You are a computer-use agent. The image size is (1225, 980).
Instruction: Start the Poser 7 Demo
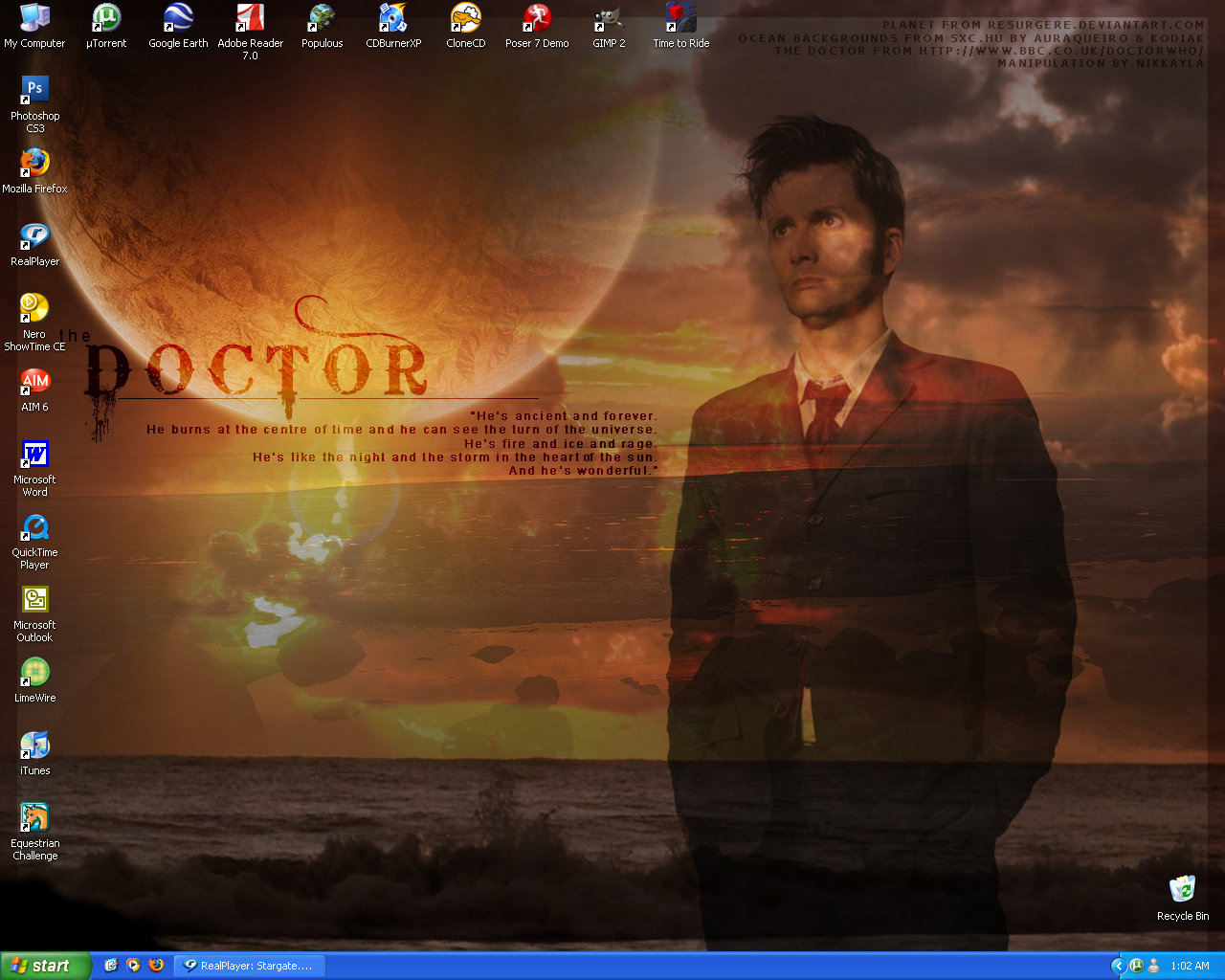coord(537,19)
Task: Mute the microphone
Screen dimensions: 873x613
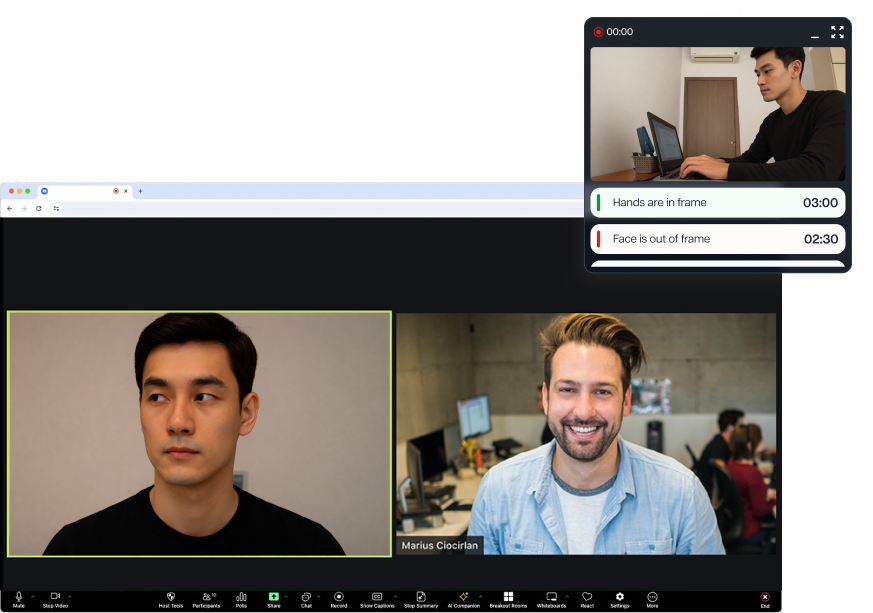Action: (x=19, y=598)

* Task to carry out
From the material above, write out exactly the lines from the line with "Instruction: Start the Poser 7 Demo" through the closing line, inclusive, and no pictures.

* Answer space
Instruction: Start the Poser 7 Demo
coord(537,19)
Task: Mute the microphone
Screen dimensions: 873x613
Action: (x=19, y=598)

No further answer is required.